Insecticides hopen zich op
Bij het middel fipronil krijg ik weer hetzelfde gevoel als bij de gechloreerde koolwaterstofverbindingen. Het gaat weer om een insecticide wat zich ophoopt in het vetweefsel en dus cumulatief werkt als je het regelmatig eet. Aan de scheikundige verbindingen zie ik overeenkomsten met bovengenoemde groep. Dit geldt ook voor de zeer giftige Neonicotinoïden. Fipronil zit ook in het bestrijdingsmiddel Regent 500 FS welk middel wordt gebruikt om zaad te ontsmetten tegen insecten in de zonnebloemen, mais, broccoli, boerenkool, bloemkool, enz.

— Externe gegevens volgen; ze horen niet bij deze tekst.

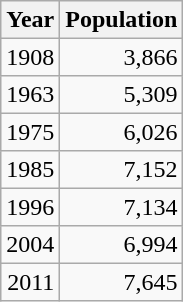
2011 [30, 282]
5,309 [122, 94]
7,645 [122, 282]
1985 [30, 170]
Year [30, 20]
7,152 [122, 170]
7,134 [122, 206]
Population [122, 20]
3,866 [122, 56]
1963 [30, 94]
6,026 [122, 132]
6,994 [122, 244]
1975 [30, 132]
2004 [30, 244]
1908 [30, 56]
1996 [30, 206]
Output the (x, y) coordinate of the center of the cell containing the given text.  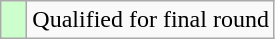
Qualified for final round (151, 20)
Pinpoint the cell where the given text exists, returning its (x, y) midpoint coordinate. 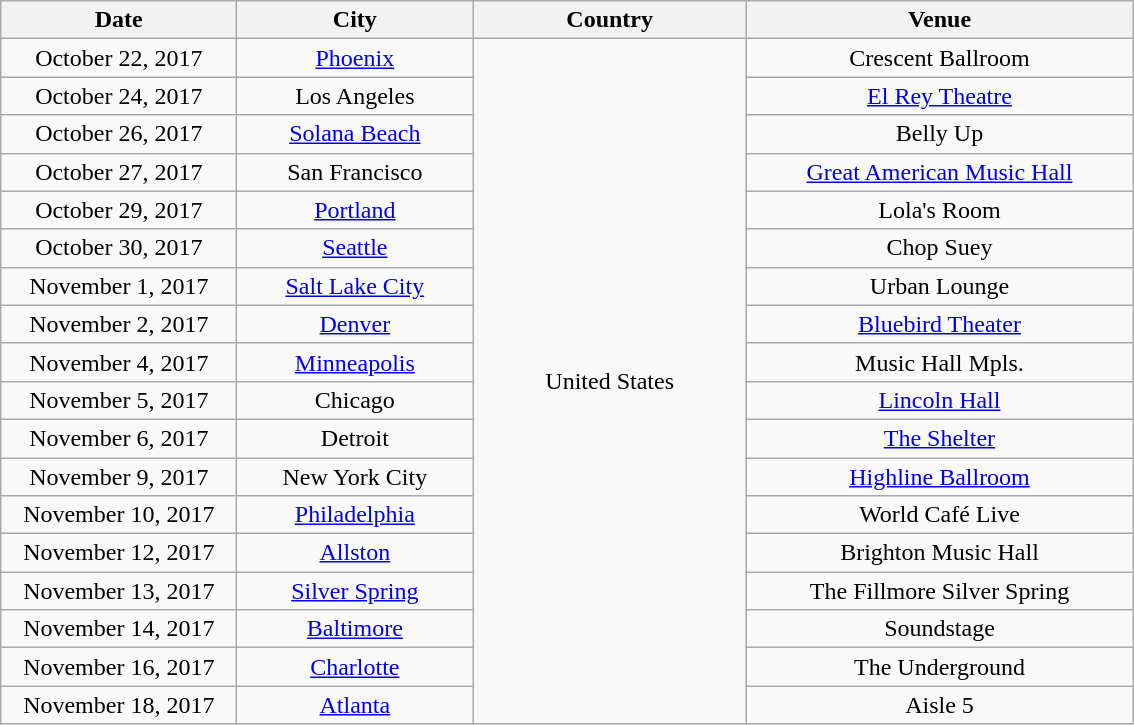
Aisle 5 (939, 705)
November 14, 2017 (119, 629)
Venue (939, 20)
November 12, 2017 (119, 553)
Chicago (355, 400)
October 24, 2017 (119, 96)
November 16, 2017 (119, 667)
Highline Ballroom (939, 477)
Silver Spring (355, 591)
El Rey Theatre (939, 96)
November 18, 2017 (119, 705)
November 2, 2017 (119, 324)
November 9, 2017 (119, 477)
November 10, 2017 (119, 515)
Los Angeles (355, 96)
United States (610, 382)
The Fillmore Silver Spring (939, 591)
November 1, 2017 (119, 286)
City (355, 20)
Phoenix (355, 58)
Great American Music Hall (939, 172)
Lola's Room (939, 210)
Seattle (355, 248)
October 29, 2017 (119, 210)
Crescent Ballroom (939, 58)
Philadelphia (355, 515)
October 27, 2017 (119, 172)
Belly Up (939, 134)
Salt Lake City (355, 286)
Atlanta (355, 705)
Baltimore (355, 629)
October 22, 2017 (119, 58)
The Shelter (939, 438)
Allston (355, 553)
November 13, 2017 (119, 591)
Minneapolis (355, 362)
Soundstage (939, 629)
Lincoln Hall (939, 400)
The Underground (939, 667)
Date (119, 20)
Detroit (355, 438)
November 5, 2017 (119, 400)
Denver (355, 324)
Urban Lounge (939, 286)
San Francisco (355, 172)
Brighton Music Hall (939, 553)
October 30, 2017 (119, 248)
Country (610, 20)
Portland (355, 210)
World Café Live (939, 515)
Bluebird Theater (939, 324)
New York City (355, 477)
November 4, 2017 (119, 362)
October 26, 2017 (119, 134)
Charlotte (355, 667)
Music Hall Mpls. (939, 362)
Chop Suey (939, 248)
November 6, 2017 (119, 438)
Solana Beach (355, 134)
Search for the cell housing the specified text and yield its (X, Y) center coordinate. 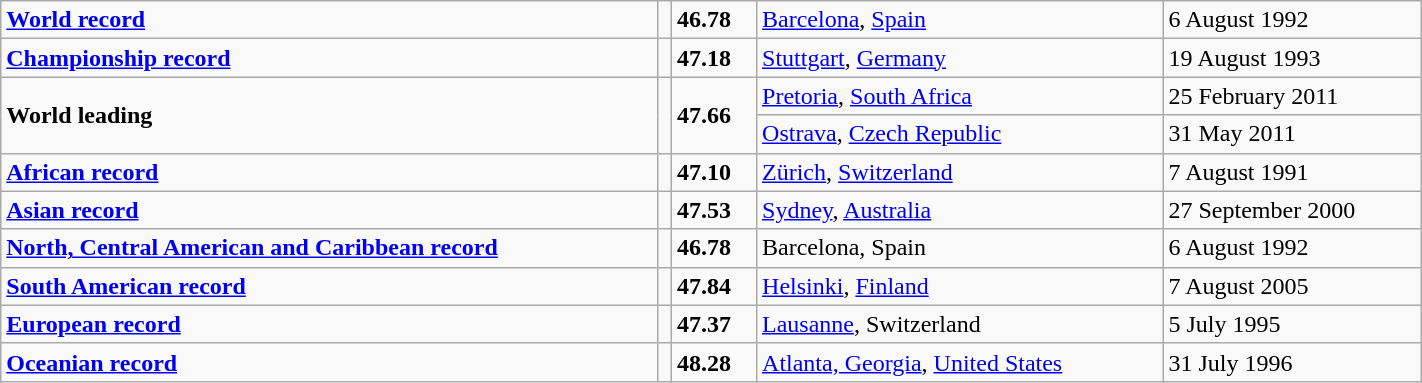
Sydney, Australia (960, 210)
Oceanian record (329, 362)
South American record (329, 286)
47.10 (714, 172)
47.37 (714, 324)
5 July 1995 (1292, 324)
47.66 (714, 115)
World leading (329, 115)
Championship record (329, 58)
48.28 (714, 362)
47.18 (714, 58)
47.53 (714, 210)
Atlanta, Georgia, United States (960, 362)
25 February 2011 (1292, 96)
Lausanne, Switzerland (960, 324)
World record (329, 20)
27 September 2000 (1292, 210)
Asian record (329, 210)
Pretoria, South Africa (960, 96)
African record (329, 172)
19 August 1993 (1292, 58)
31 May 2011 (1292, 134)
European record (329, 324)
Stuttgart, Germany (960, 58)
47.84 (714, 286)
7 August 1991 (1292, 172)
North, Central American and Caribbean record (329, 248)
Helsinki, Finland (960, 286)
7 August 2005 (1292, 286)
31 July 1996 (1292, 362)
Ostrava, Czech Republic (960, 134)
Zürich, Switzerland (960, 172)
Extract the (x, y) coordinate from the center of the cell holding the provided text.  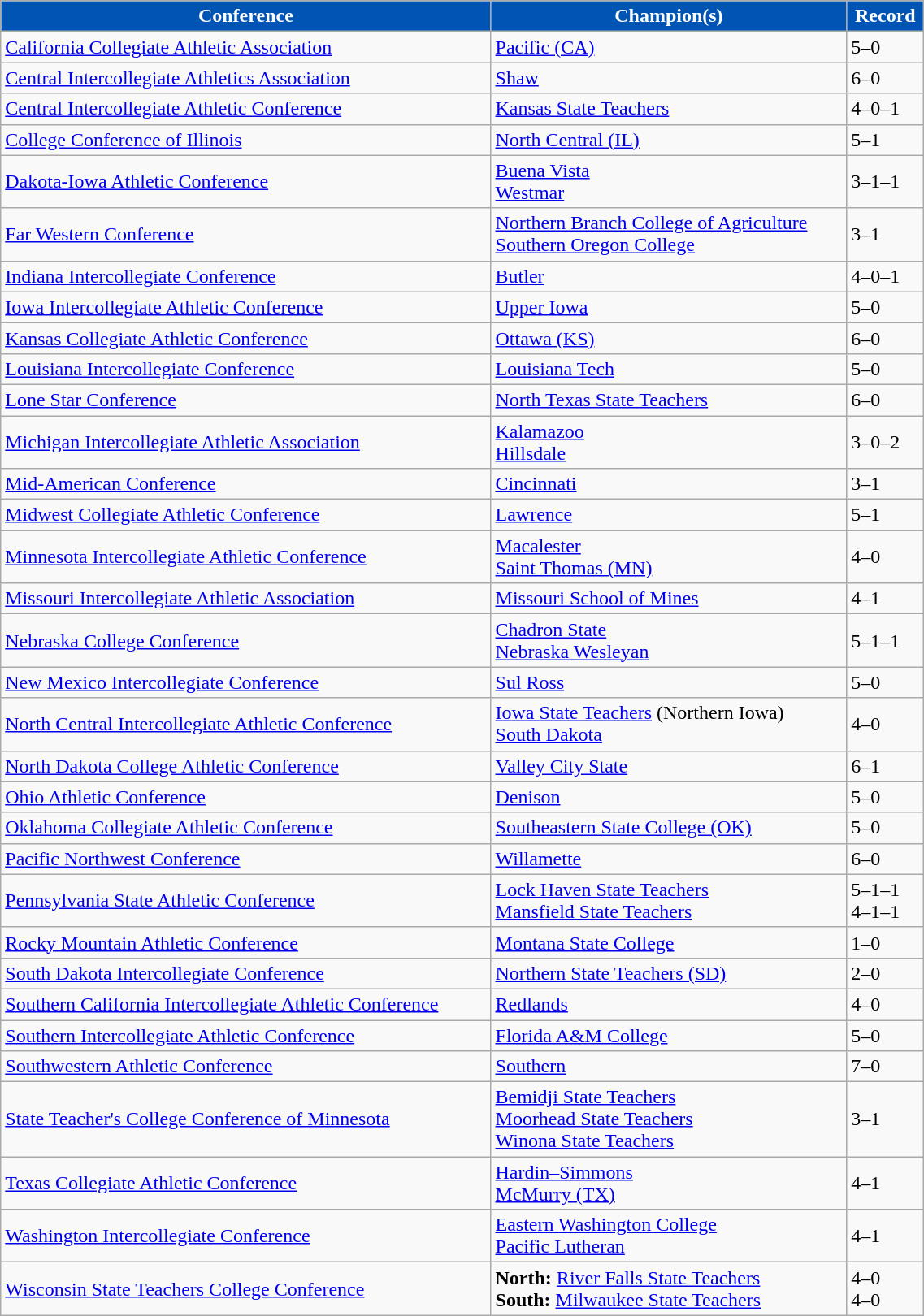
Washington Intercollegiate Conference (245, 1237)
MacalesterSaint Thomas (MN) (669, 557)
Missouri Intercollegiate Athletic Association (245, 599)
North Dakota College Athletic Conference (245, 766)
Northern State Teachers (SD) (669, 974)
Minnesota Intercollegiate Athletic Conference (245, 557)
North Texas State Teachers (669, 400)
Bemidji State TeachersMoorhead State TeachersWinona State Teachers (669, 1120)
Rocky Mountain Athletic Conference (245, 943)
Central Intercollegiate Athletic Conference (245, 109)
Florida A&M College (669, 1036)
Hardin–SimmonsMcMurry (TX) (669, 1183)
Chadron StateNebraska Wesleyan (669, 640)
Champion(s) (669, 16)
Southern Intercollegiate Athletic Conference (245, 1036)
Lone Star Conference (245, 400)
KalamazooHillsdale (669, 442)
6–1 (886, 766)
California Collegiate Athletic Association (245, 47)
North Central Intercollegiate Athletic Conference (245, 725)
3–1–1 (886, 182)
Redlands (669, 1004)
Dakota-Iowa Athletic Conference (245, 182)
Ohio Athletic Conference (245, 797)
Louisiana Intercollegiate Conference (245, 369)
Indiana Intercollegiate Conference (245, 276)
Wisconsin State Teachers College Conference (245, 1289)
Midwest Collegiate Athletic Conference (245, 515)
Willamette (669, 859)
Upper Iowa (669, 307)
Southeastern State College (OK) (669, 828)
Montana State College (669, 943)
Lawrence (669, 515)
3–0–2 (886, 442)
5–1–1 (886, 640)
Southern California Intercollegiate Athletic Conference (245, 1004)
Louisiana Tech (669, 369)
North Central (IL) (669, 140)
2–0 (886, 974)
1–0 (886, 943)
Northern Branch College of AgricultureSouthern Oregon College (669, 234)
Lock Haven State TeachersMansfield State Teachers (669, 900)
South Dakota Intercollegiate Conference (245, 974)
New Mexico Intercollegiate Conference (245, 683)
Central Intercollegiate Athletics Association (245, 78)
Shaw (669, 78)
4–04–0 (886, 1289)
Pacific (CA) (669, 47)
Denison (669, 797)
Southern (669, 1067)
Pacific Northwest Conference (245, 859)
Conference (245, 16)
Far Western Conference (245, 234)
Sul Ross (669, 683)
Nebraska College Conference (245, 640)
Eastern Washington CollegePacific Lutheran (669, 1237)
Kansas Collegiate Athletic Conference (245, 338)
Valley City State (669, 766)
Texas Collegiate Athletic Conference (245, 1183)
5–1–14–1–1 (886, 900)
Mid-American Conference (245, 484)
North: River Falls State TeachersSouth: Milwaukee State Teachers (669, 1289)
Record (886, 16)
Butler (669, 276)
Buena VistaWestmar (669, 182)
Michigan Intercollegiate Athletic Association (245, 442)
Ottawa (KS) (669, 338)
7–0 (886, 1067)
Oklahoma Collegiate Athletic Conference (245, 828)
Pennsylvania State Athletic Conference (245, 900)
Southwestern Athletic Conference (245, 1067)
College Conference of Illinois (245, 140)
Kansas State Teachers (669, 109)
Iowa Intercollegiate Athletic Conference (245, 307)
Cincinnati (669, 484)
Iowa State Teachers (Northern Iowa)South Dakota (669, 725)
Missouri School of Mines (669, 599)
State Teacher's College Conference of Minnesota (245, 1120)
Capture the cell that displays the provided text and extract its (x, y) central coordinate. 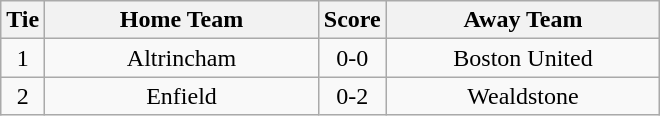
Altrincham (182, 58)
Home Team (182, 20)
Score (352, 20)
Away Team (523, 20)
Wealdstone (523, 96)
Boston United (523, 58)
Enfield (182, 96)
0-0 (352, 58)
0-2 (352, 96)
Tie (23, 20)
1 (23, 58)
2 (23, 96)
Pinpoint the cell where the given text exists, returning its (x, y) midpoint coordinate. 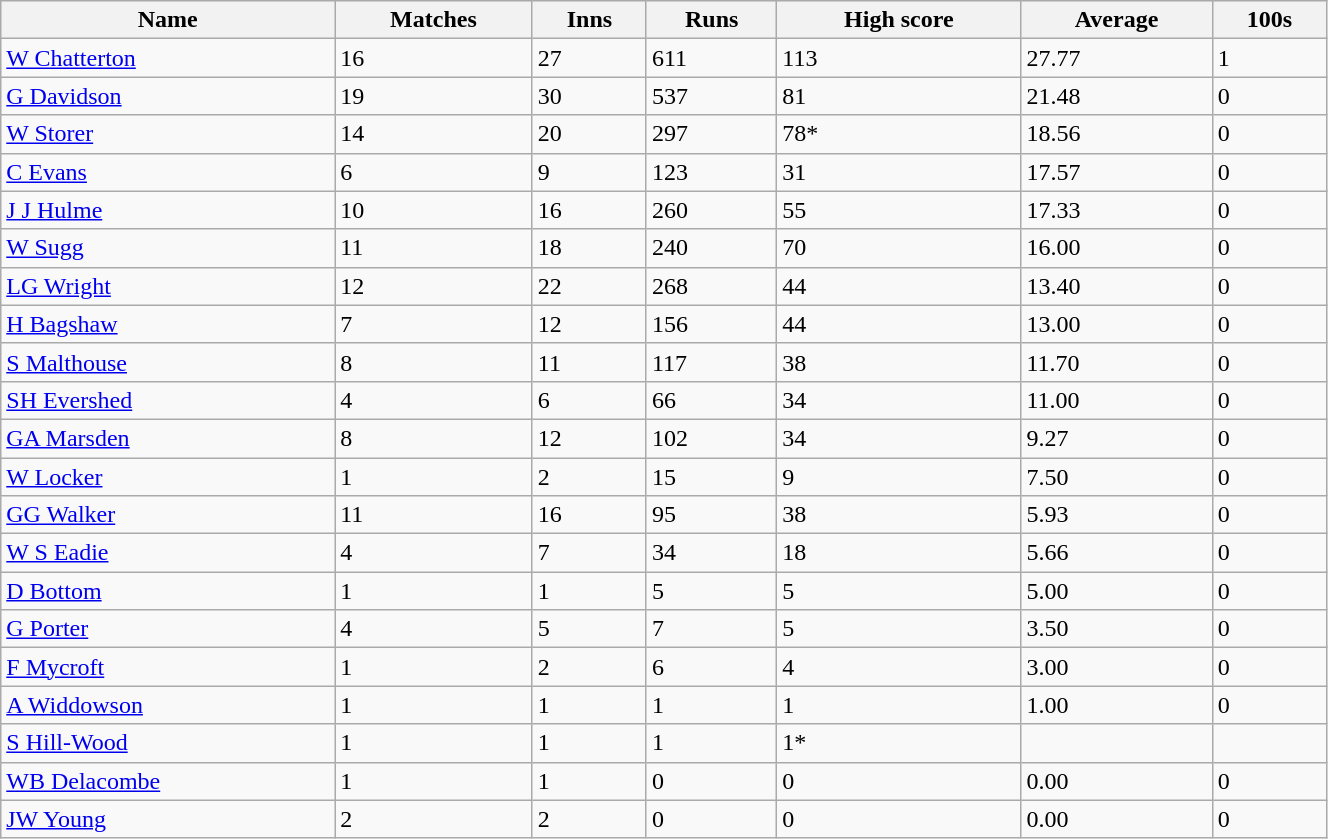
17.33 (1116, 210)
S Hill-Wood (168, 743)
123 (711, 172)
Inns (589, 20)
113 (899, 58)
15 (711, 477)
Average (1116, 20)
21.48 (1116, 96)
9.27 (1116, 438)
240 (711, 248)
W S Eadie (168, 553)
W Sugg (168, 248)
W Chatterton (168, 58)
81 (899, 96)
14 (434, 134)
66 (711, 400)
H Bagshaw (168, 324)
5.66 (1116, 553)
High score (899, 20)
156 (711, 324)
JW Young (168, 819)
297 (711, 134)
SH Evershed (168, 400)
78* (899, 134)
W Storer (168, 134)
611 (711, 58)
G Davidson (168, 96)
Name (168, 20)
55 (899, 210)
Runs (711, 20)
17.57 (1116, 172)
C Evans (168, 172)
F Mycroft (168, 667)
30 (589, 96)
S Malthouse (168, 362)
WB Delacombe (168, 781)
GG Walker (168, 515)
100s (1269, 20)
16.00 (1116, 248)
11.00 (1116, 400)
537 (711, 96)
LG Wright (168, 286)
27.77 (1116, 58)
19 (434, 96)
A Widdowson (168, 705)
G Porter (168, 629)
5.93 (1116, 515)
3.00 (1116, 667)
7.50 (1116, 477)
70 (899, 248)
D Bottom (168, 591)
3.50 (1116, 629)
22 (589, 286)
268 (711, 286)
31 (899, 172)
13.00 (1116, 324)
GA Marsden (168, 438)
117 (711, 362)
13.40 (1116, 286)
Matches (434, 20)
5.00 (1116, 591)
20 (589, 134)
260 (711, 210)
W Locker (168, 477)
102 (711, 438)
27 (589, 58)
18.56 (1116, 134)
1* (899, 743)
J J Hulme (168, 210)
1.00 (1116, 705)
10 (434, 210)
95 (711, 515)
11.70 (1116, 362)
From the cell containing the given text, extract its center point as (X, Y) coordinate. 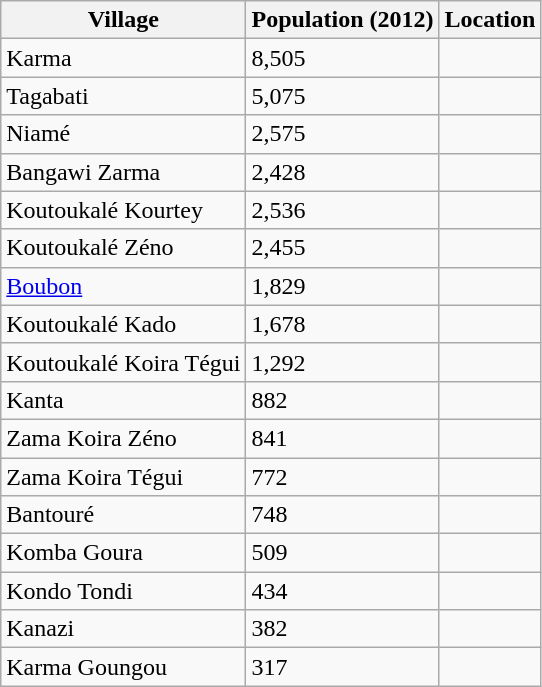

Het middel wordt dus niet alleen gebruikt in de pluimveesector en bij honden en katten, maar ook in de land- en tuinbouw voor de bestrijding van insecten. Een aantal jaren geleden werd nog gepleit om al deze middelen in 2020 te verbieden.
We hebben nog niet veel geleerd uit het verleden. In ons land gaat het nog te veel over bulkproductie tegen zo laag mogelijke kosten met alle milieugevolgen van dien.
Het gebruik van chemische middelen ligt ver achter mij. Het werken aan bodemvruchtbaarheid en biodiversiteit is een vast onderdeel van ons bedrijf geworden. In ons land waar de natuur al zo is achteruit gegaan past in mijn ogen alleen maar natuur inclusieve landbouw. De bijen, kieviten, scholeksters en een rijke plantengroei horen daarbij. Het is een nieuwe uitdaging om een andere relatie met de natuur aan te gaan gekenmerkt door eerbied voor ecologisch evenwicht en dat vraagt om een ander beleid.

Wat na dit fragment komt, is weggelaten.